Asombro, años y poesía

Cuánta experienciay cuánta sabiduría debe guardar una persona que está por cumplir 100 años. Delante de sus ojos vio pasar de todo, la Segunda Guerra Mundial y el poder de Hitler, la bomba atómica, la revolución hippie y la era de la psicodelia, el fenómeno Marilyn Monroe, la llegada del primer ser humano a la Luna, las dictaduras en Latinoamérica, la caída del Muro de Berlín, la irrupción de la tecnología, una pandemia. El mundo fue mutando frente a sus narices, siendo espectadora de ascensos y caídas, avances y retrocesos, horrores y glorias de la humanidad. Cambios, muchos cambios; y seguramente muchas permanencias, o ciclos que se repiten, o historias que ya fueron contadas una vez y vuelven a suceder, y hasta pueden ser anticipadas por la experiencia de quien ha visto todo.

Una persona que está por cumplir 100 años es un reservorio de saberes y conocimientos. Son pocos los privilegiados que pueden llegar a esa edad y muchos menos los que la alcanzan con un estado de la mente capaz de hacer uso de sus habilidades intelectuales. Pero cuando sucede, cuando la vida regala la posibilidad de estar cerca de alguien así, afortunadamente aparece otro ser sensible, amable y generoso que decide documentarlo y compartirlo. Un gran gesto para la comunidad.

Y si encima, quien está por cumplir 100 años es una exquisita poeta, una intelectual, otra alma sensible que se convirtió en una de las figuras más ilustres de la cultura de un país, la riqueza es doble.

Sentarse a charlar un rato con Ida Vitale sobre la vida debe ser una clase magistral. De hecho, debería ser una terapia recomendada para todos. Pero como esto no es posible, María Arrillaga, amiga muy cercana de la familia, la filmó para que todos tuviéramos acceso a esa fuente de sabiduría. Y el resultado es una película bellísima.

Pero lo más bello es encontrarse con que esta señora que a sus casi 100 años ha desarrollado una capacidad de asombro sin límites (Tal vez allí esté el secreto de su longevidad.). Uno, a priori, puede pensar que a esa altura de una vida tan larga ya no hay cosa ni hecho que pueda sorprender. Ya se ha visto todo. Sin embargo, existe una pequeña mujer nacida en 1923 que casi un siglo después sigue sintiendo curiosidad y descubriendo. Y como dice María, la directora de la película, no es un asombro ingenuo, es una forma de vida elegida. Hay mucha sabiduría en esa elección de vida.
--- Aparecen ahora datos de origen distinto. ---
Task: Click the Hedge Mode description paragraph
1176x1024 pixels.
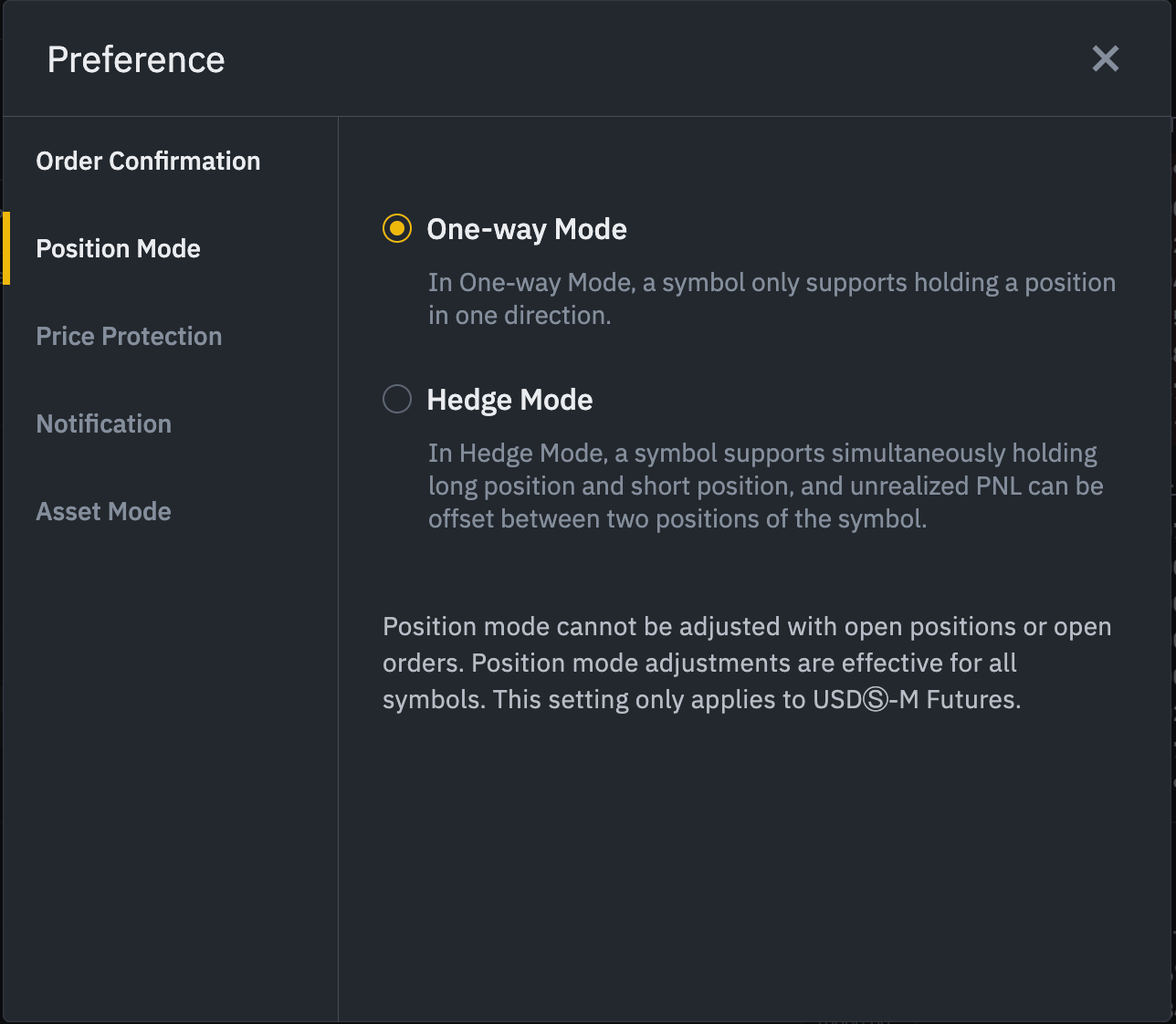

Una búsqueda rápida en internet sobre la capacidad de asombro muestra una definición que dice que es percibir lo bello, lo excepcional y lo impresionante en todo lo que nos rodea, y que contribuye a nuestra felicidad, creatividad y motivación. Es una capacidad innata desarrollada por los niños, para quienes el mundo es un lugar totalmente nuevo. Entonces, como el asombro se asocia a la inmadurez, se piensa que los adultos son demasiado viejos, sensatos o inteligentes como para sentirlo. Nada más lejos de la verdad.

Está claro que el arte, el teatro, la música, la pintura, la escultura ayudan a recordar que el ser humano es capaz de crear obras increíbles, y haber vivido una vida cerca de estas disciplinas contribuye a un mayor desarrollo de la habilidad de maravillarse.

A lo largo del documental, la afortunada directora buscó transmitir esa forma de vida que eligió Ida, que es ver el mundo a través de su propio cristal, ese que le muestra la belleza de una telaraña y el comportamiento extraño de su creadora. Porque, al fin y al cabo, es la manera de una poeta de poetizar la vida, sin importar el tiempo.